-- Extracted entries --
┌──
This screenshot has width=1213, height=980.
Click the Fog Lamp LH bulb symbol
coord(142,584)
└──
┌──
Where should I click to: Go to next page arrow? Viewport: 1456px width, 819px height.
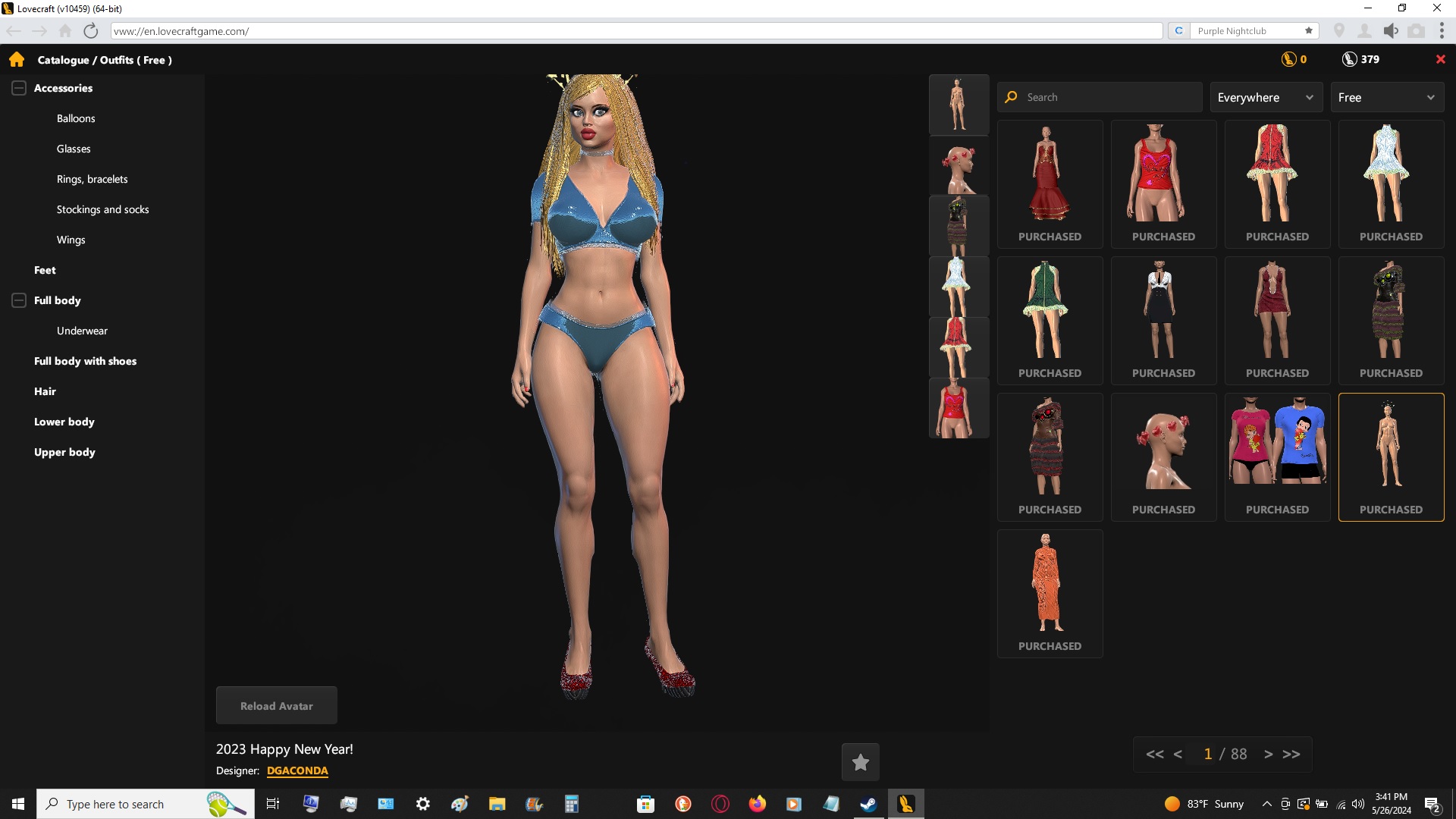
└──
┌──
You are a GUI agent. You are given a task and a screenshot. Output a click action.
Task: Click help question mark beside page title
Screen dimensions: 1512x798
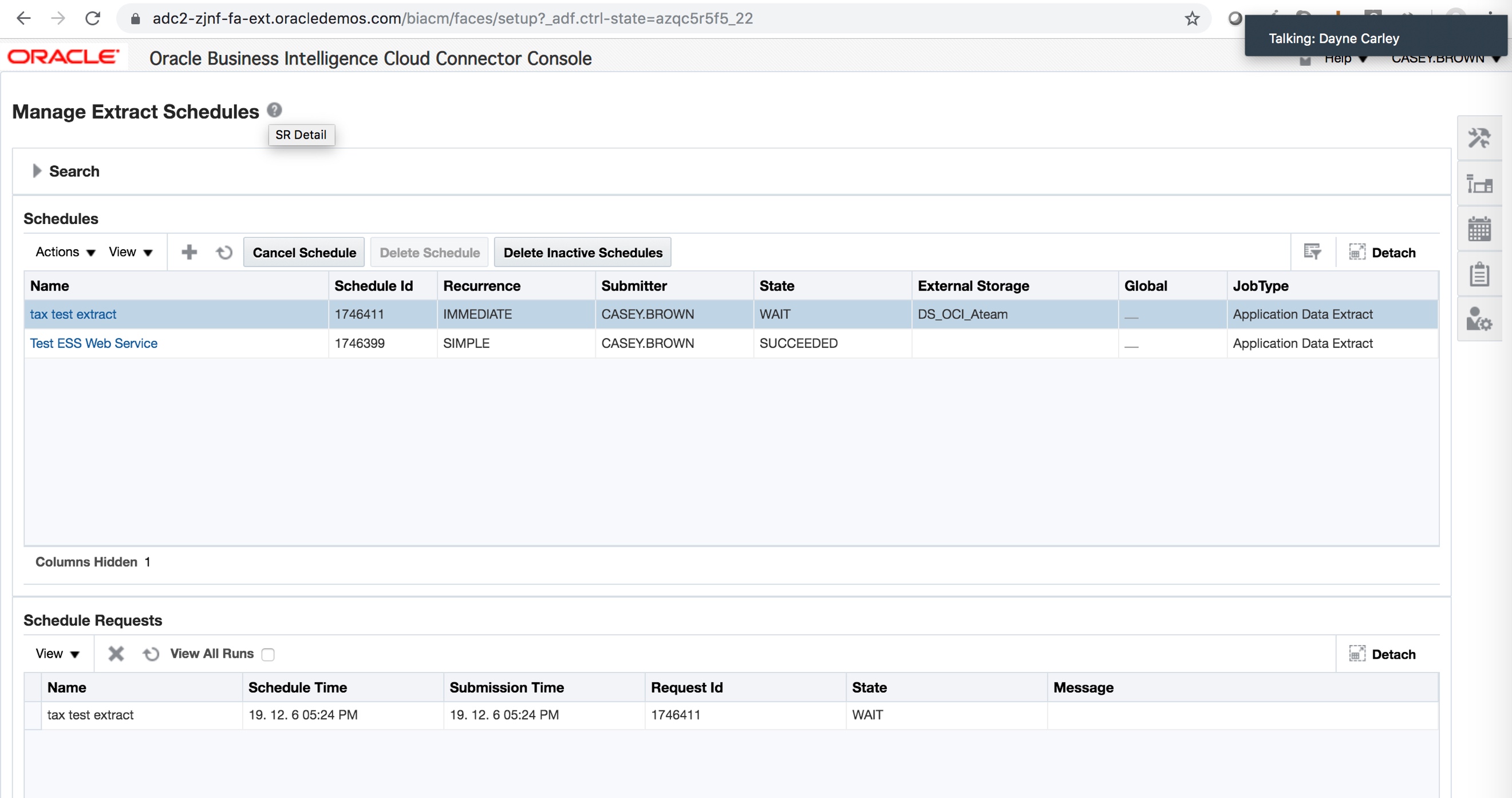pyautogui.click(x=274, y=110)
└──
-- Problem description --
Looking at the entries above, work out how many lines contain "page", then reply with that number and no other words.

-- The answer --
2